Well, I'm the guy who originally wrote this note. I don't have a dog trained to track, but I like the previous suggestion of training, and belive me, I will train my dog. Unfortunately, I hunt alone--and track alone. This property is 350 miles from my house. I searched for about 4 hours the afternoon/evening I shot him, and my wife wanted to go home and couldn't stay the next day to search. I drove all the way home that night, turned around and went back. Searched all day to no avail. I used a GPS, tracked the blood as far as it went, and then started going back and forth through the woods about 25 feet apart. I went back up this weekend for 2 1/2 days tracking back and forth. I went down hill and toward a river. I think I covered well over 100 acres. I was convinced I'd find him...nothing. What a heartbreak. I don't recall a greater disappointment. I will definately get my dog trained. As you guys mentioned he's down somewhere. I appreciate the comment about aiming toward the opposite leg/shoulder.

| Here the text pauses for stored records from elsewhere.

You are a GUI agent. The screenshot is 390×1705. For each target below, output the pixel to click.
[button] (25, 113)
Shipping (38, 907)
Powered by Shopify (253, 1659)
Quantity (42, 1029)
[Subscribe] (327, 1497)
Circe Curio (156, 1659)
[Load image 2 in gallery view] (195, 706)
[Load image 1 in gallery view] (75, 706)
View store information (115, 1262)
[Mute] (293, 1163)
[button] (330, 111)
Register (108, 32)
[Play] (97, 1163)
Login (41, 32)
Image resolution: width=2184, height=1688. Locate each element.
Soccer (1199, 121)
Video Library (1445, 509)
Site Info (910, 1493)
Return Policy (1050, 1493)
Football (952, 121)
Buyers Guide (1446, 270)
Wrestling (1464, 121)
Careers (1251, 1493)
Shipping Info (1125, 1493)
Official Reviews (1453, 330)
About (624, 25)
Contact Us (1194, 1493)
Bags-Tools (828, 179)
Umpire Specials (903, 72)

That makes sense. Only wish I knew that last weekend.


----------



## Bobm (Aug 26, 2003)

Dont beat yourself up about it, nothing in nature is wasted, if you dont eat him... rest assured a wolf or some coyotes did.

Stuff happens. I lost the first of roughly 150 bow kills two years ago when the guys that lease the land I tracked up to would not let me trespass to search on there. Real jerks, they were hunting that day and didn't want me to chase the deer off their land looking for my buck.

I was using a very well trained shorthair on a lead and would of found the deer.


----------